Fantas Variations: le variazioni sul tema di Caterina Barbieri

Se nel 2017 la piacevole fusione fra elettronica progressive e post-minimalismo di Patterns of Consciousness aveva portato Caterina Barbieri fra i nomi di punta della scena internazionale, è solo nel 2019 che arriva la consacrazione definitiva per merito di Ecstatic Computation, un lavoro che esplora il territorio dell’ambient trance e mostra la piena maturità dell’artista di base a Berlino.

Partendo da una piccola gemma di quell’album, la traccia d’apertura Fantas, nasce il nuovo ed ambizioso lavoro della musicista italiana, Fantas Variations, in uscita il 2 aprile 2021 per Editions Mego. Come suggerisce il titolo, si tratta di una serie di rielaborazioni del brano ed ognuna di esse presenta una collaborazione diversa, scacciando sin dal principio lo spettro della monotonia.

Il brano originario, un elegante unione fra trance e minimalismo, cambia pelle di volta in volta. Il punto di partenza è Fantas Variations for Voices, un mantra uscito da un’altra epoca, un coro profano dal sapore cinquecentesco, sapientemente interpretato dal trio Lyra Pramuk, Annie Garlid e Stine Janvin, diretto da Evelyn Saylor.

Ma basta poco per permeare l’atmosfera di un’intensa pressione oscura: in Fantas for Saxophone and Voice il sax di Bendik Giske ricrea trame minimali in grado di legare tradizione ed innovazione, fra vecchia e nuova scuola.

Il clima si annebbia ulteriormente con le sonorità drone dei tetri organi di Kali Malone in Fantas for two Organs, una litania sepolcrale pregna di poeticità, mentre la chitarra eterea e certosina di Walter Zanetti riporta la luce in Fantas for Electric Guitar.

Menzione necessaria per Singeli Fantas, fra i momenti più riusciti dell’album ed importante occasione per Jay Mitta di dare giustizia al singeli, genere nato in Tanzania caratterizzato da frenetiche sonorità EDM.

Fantas Variations mette in mostra tutta la creatività e la determinazione di Caterina Barbieri, sulla quale è lecito non avere più dubbi sia come musicista che come compositrice.
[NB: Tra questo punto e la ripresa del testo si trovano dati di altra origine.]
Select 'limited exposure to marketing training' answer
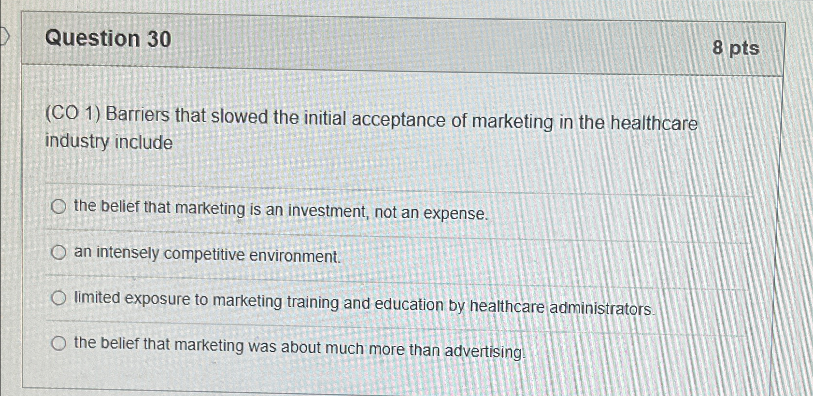This screenshot has width=813, height=396. pos(59,298)
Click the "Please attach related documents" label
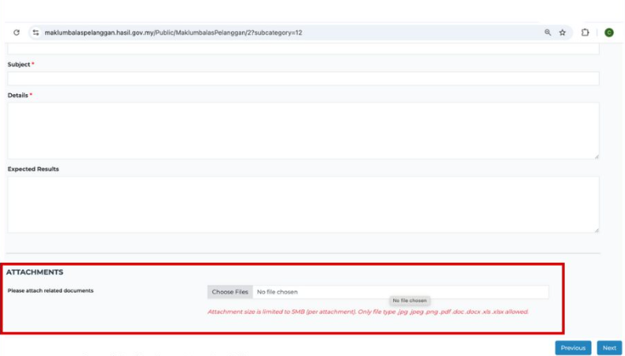The image size is (625, 356). 51,291
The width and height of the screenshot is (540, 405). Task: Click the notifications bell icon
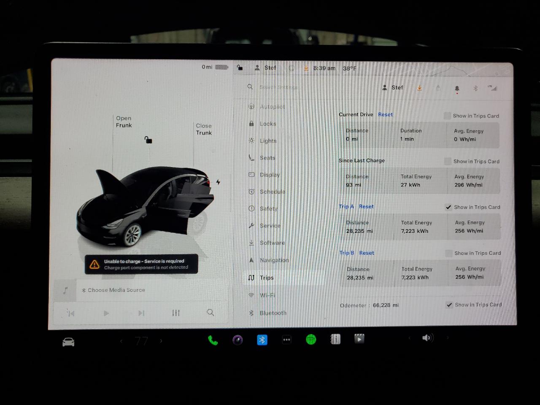(x=457, y=89)
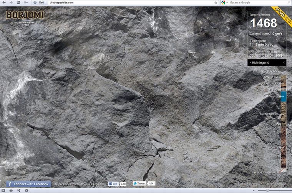Collapse the legend via Hide legend

pyautogui.click(x=260, y=62)
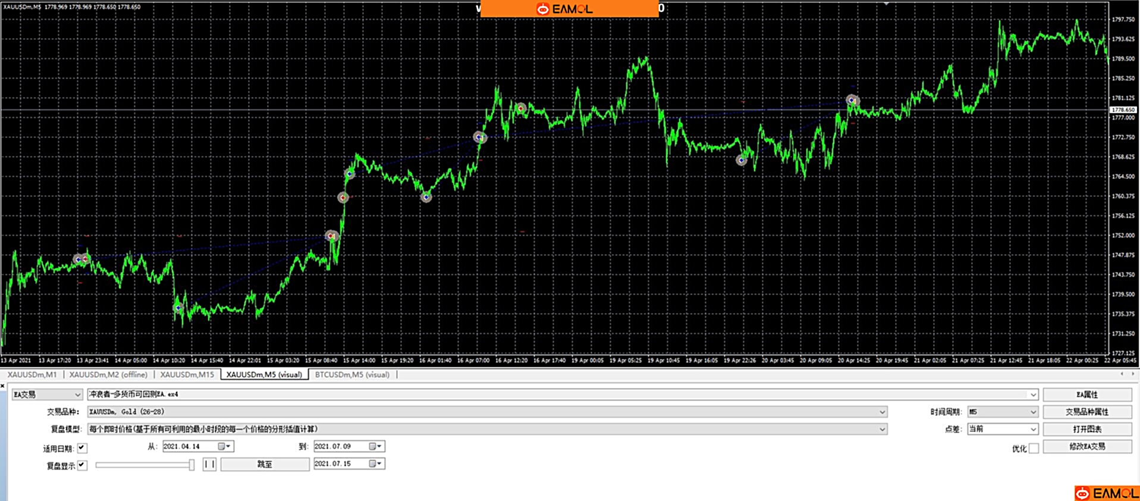Switch to the BTCUSDm,M5 (visual) tab
The width and height of the screenshot is (1140, 501).
coord(352,374)
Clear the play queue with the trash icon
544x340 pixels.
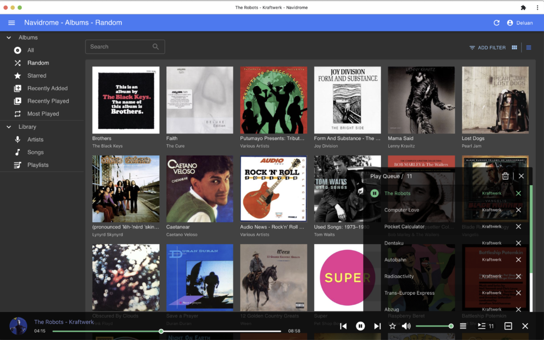tap(505, 176)
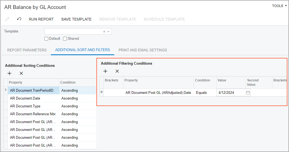
Task: Add a new sorting condition row
Action: (x=9, y=73)
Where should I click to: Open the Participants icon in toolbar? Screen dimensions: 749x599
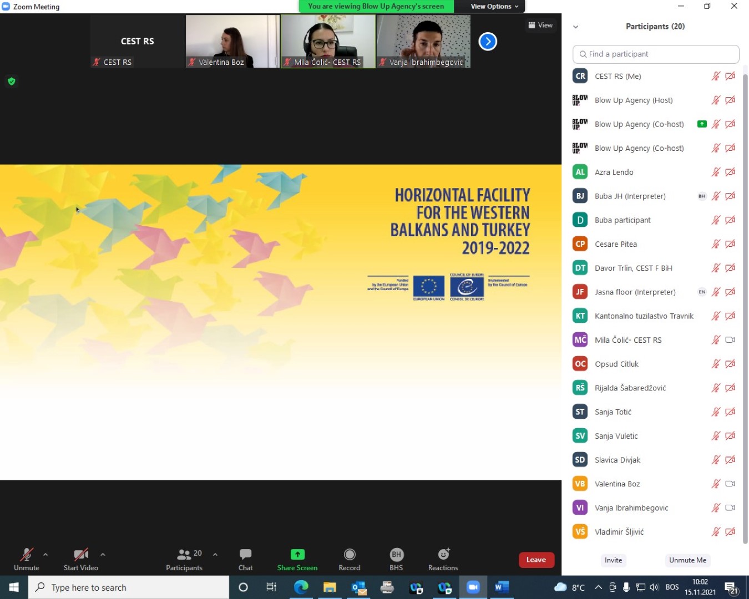[x=184, y=554]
Un lavoro di questo genere dimostra, infatti, una totale presa di coscienza delle proprie capacità e degli obiettivi da raggiungere, com’è evidente anche dalla scelta delle collaborazioni, accorta ed intelligente.

Una durata leggermente eccessiva non permette di godere pienamente sin da subito del lavoro mastodontico che c’è dietro l’album, ma una volta scardinato il muro del minutaggio è facile addentrarsi nel mondo di Fantas Variations.